Perlu diketahui, bahwa sebelumnya, DPPKBP3A sudah melakukan MoU dengan pengadilan agama (PA) setempat, bahwa setiap ada pengajuan pernikahan anak di bawah usia 19 tahun, maka PA memberikan surat ke pihaknya untuk melakukan pendampingan secara psikoligi melalui asesment oleh tim psikolog yang ada di DPPKBP3A Barsel.
Menurutnya, usia ideal menikah menurut kampanye program Generasi Berencana BKKBN adalah di atas 21 tahun bagi perempuan dan 25 tahun bagi pria.

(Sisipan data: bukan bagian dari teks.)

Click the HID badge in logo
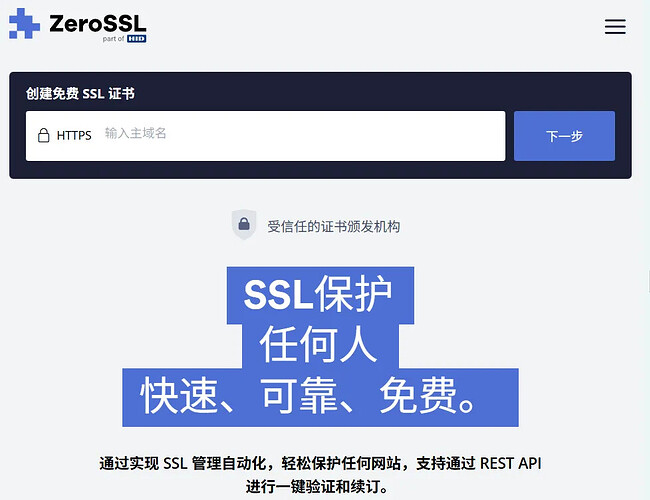650x500 pixels. pos(136,39)
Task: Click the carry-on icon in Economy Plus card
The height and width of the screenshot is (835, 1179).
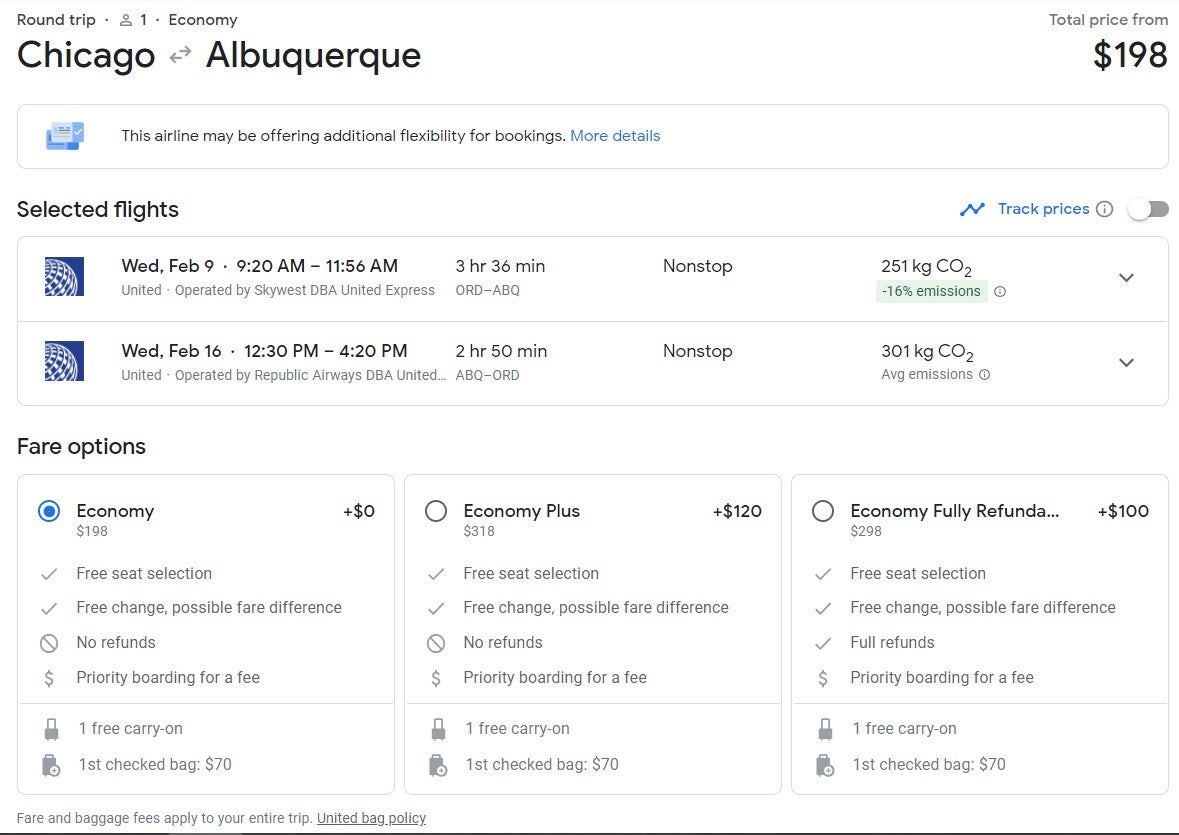Action: [437, 729]
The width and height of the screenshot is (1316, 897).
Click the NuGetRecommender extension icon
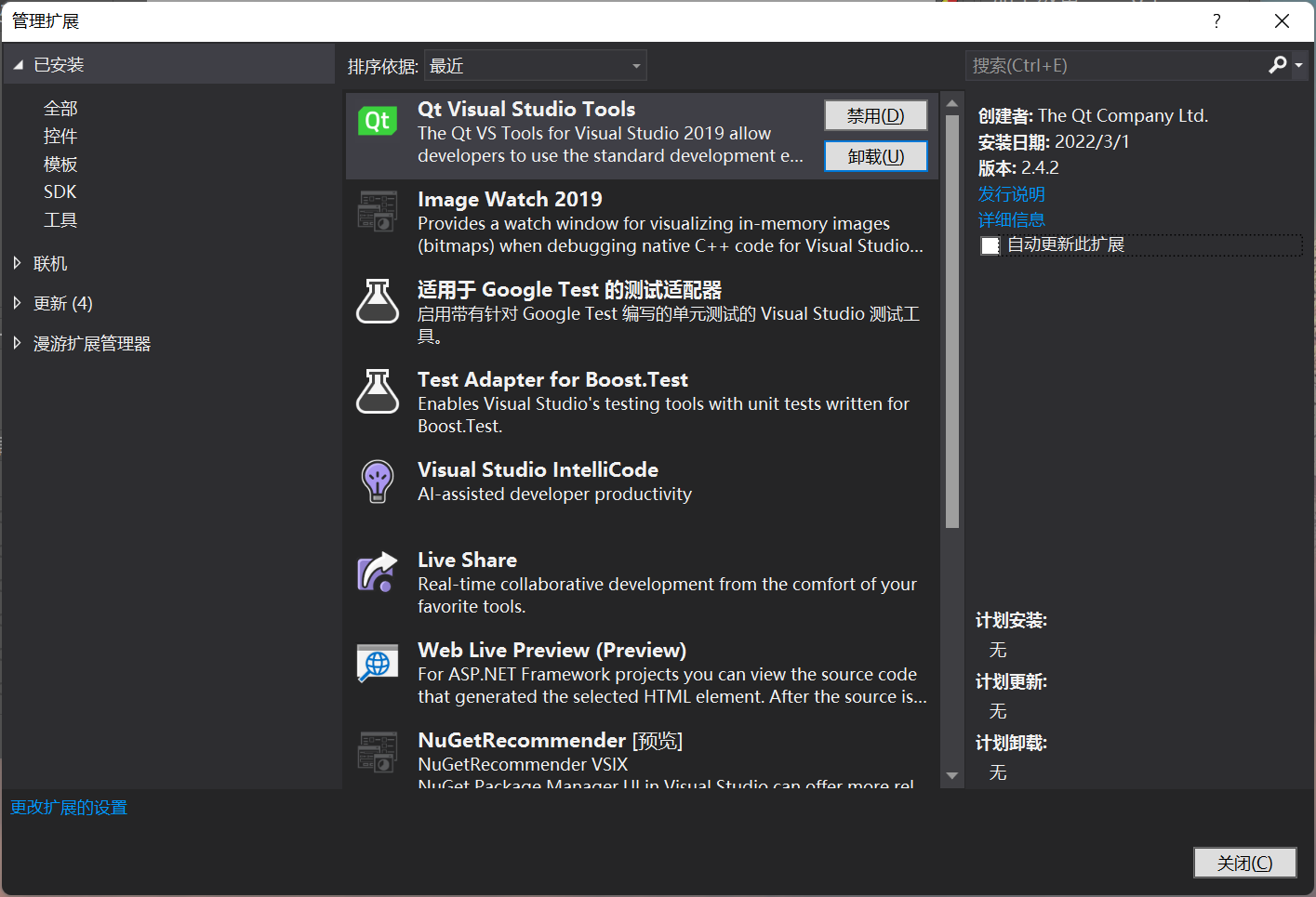pyautogui.click(x=377, y=751)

Sedangkan dari sisi medis, kata dia, remaja perempuan usia 10-14 tahun berisiko meninggal saat hamil atau melahirkan lima kali lebih tinggi dibandingkan dengan perempuan berusia 20-25 tahun. “Sementara risiko kematian pada anak yang menikah pada usia 15-19 tahun dua kali lebih tinggi,” ucapnya.
Ia mengungkapkan, semua ini untuk pencegahan dan penaganan kasus stunting di Kabupaten Barsel yang saat ini cukup tinggi. Sehingga, kata dia, diharapakan untuk pasangan usia di bawah 19 tahun agar bisa menunda pernikahannya. “Yang pasti semua ini dilakukan untuk menjaga kesehatan reproduksi pasangan itu sendiri,” katanya.
Dijelaskan Mario, remaja perempuan yang menikah di usia dini berisiko mengalami masalah kesehatan reproduksi, seperti kanker leher rahim, trauma fisik pada organ intim, dan kehamilan berisiko tinggi-preeklampsia dan bayi prematur serta kematian terhadap si ibu.
“Di samping itu juga menjaga kesehatan calon janin, sehingga nanti ke depannya anak yang dilahirkan akan menjadi anak yang benar-benar sehat,” ungkap Mario.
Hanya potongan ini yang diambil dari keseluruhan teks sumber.